Legacy of Fantasy
“As the American dream of endless upward economic mobility came to seem increasingly like myth, all sorts of pure myths and fantasies became still more appealing and seemed more real.” Author and journalist Kurt Andersen looked through American history in his book, Fantasyland, to explain the popular acceptance of fantasy and myth.
Andersen writes:
According to psychologists, stress can trigger delusions, and engaging in fantasy can provide relief from stress and loneliness. According to sociologists, religion flourishes more in societies where people frequently feel in economic jeopardy. According to social psychologists, belief in conspiracy theories flourishes among people who feel bad about themselves; they may be powerless to improve their lives, but knowing about all the alleged secret plots gives them a compensatory jolt of what feels like power.
If this feels like a concise analysis of 21st Century America, Andersen has a story to tell. The full title of his book is Fantasyland: How America Went Haywire: a 500-Year History, and he reports some of the first European settlers came looking for gold. Published in 2017, the book was touted as indispensable for understanding America in the era of Donald Trump.
From those early settlers, Andersen draws a wavy line connecting “satanic conspiracies of witches and Indians;” wild, emotional evangelical revivals; and “panics about foreign conspiracies – despotically inclined leaders in league with European monarchs.” P.T. Barnum fed a gullible public a sensational mix of real oddities and hoaxes. Medical quackery and snake oil cures appealed widely to a 19th Century public hopeful and desperate for relief.
The 20th Century brought science into court in the Scopes trial, leaving the long-term conviction in place that “Science was untrue when it contradicted the Bible.” The Las Vegas Strip, built in the 1940s around Old West themes, evolved into adult “Get Rich Quick” Resorts in the 1950s and 1960s. For families with children, Disney introduced its fantasy-filled park, Disneyland – a mix of fairy tale castles, wild west saloons, and actors playing the real live inhabitants of small towns U.S.A. Television consumed one-third of our waking hours.
The 1960s and 1970s advances of libertarianism and counterculture gave rise to the “Left” and the “Right.” Anti-communism spawned the John Birch Society. Conspiracy theories explained Kennedy’s assassination, Watergate, UFOs, satanic cults (again!) and government coverups.
And in the 21st Century, new forms of fantasy capture growing audiences: Virtual reality.

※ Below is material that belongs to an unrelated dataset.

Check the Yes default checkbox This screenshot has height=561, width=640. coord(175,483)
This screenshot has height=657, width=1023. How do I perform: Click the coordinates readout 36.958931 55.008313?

Augmented reality. Cosplay. Reenactments. Andersen attributes firing guns and driving pickup trucks to fantasizing being cowboys and commandos. He notes wryly that three-quarters of four-wheel drive vehicles never go off-road.
“Dream the impossible dream” transitioned to 1960s’ tipping point away from discipline and austerity, to magic and apocalypse and utopia and 1970s individualism; the changed economic climate and upward mobility seemed a myth.
Fantasy may be a permanent feature of the American psyche. But if, as Andersen says, “economic balminess ended for at least half of America” at the turn of this century, calls for a new economic philosophy are in order.
Creating a new economic philosophy requires confronting the mood of the disillusioned. Sources of despair are not hard to identify: A pandemic that has claimed over three million lives world-wide; the worst recession in close to a century; technological advances that defy comprehension; globalization of markets and workforce; climate change that threatens the sustainability of life on earth.
Nor are the anxieties of the disillusioned unknown: Old immigrants fear new immigrants; rural people resent urbanites; men feel threatened by the hands off, #Me Too movement; racial groups assume one must fall if the other rises; LGBTQ legislation threaten rights previously assigned solely to cisgender or married, heterosexual couples; young criticize the share of resources claimed by elderly. Disillusion, distrust and popular anger demand an economy and society that provide a greater sense of security in the midst of change.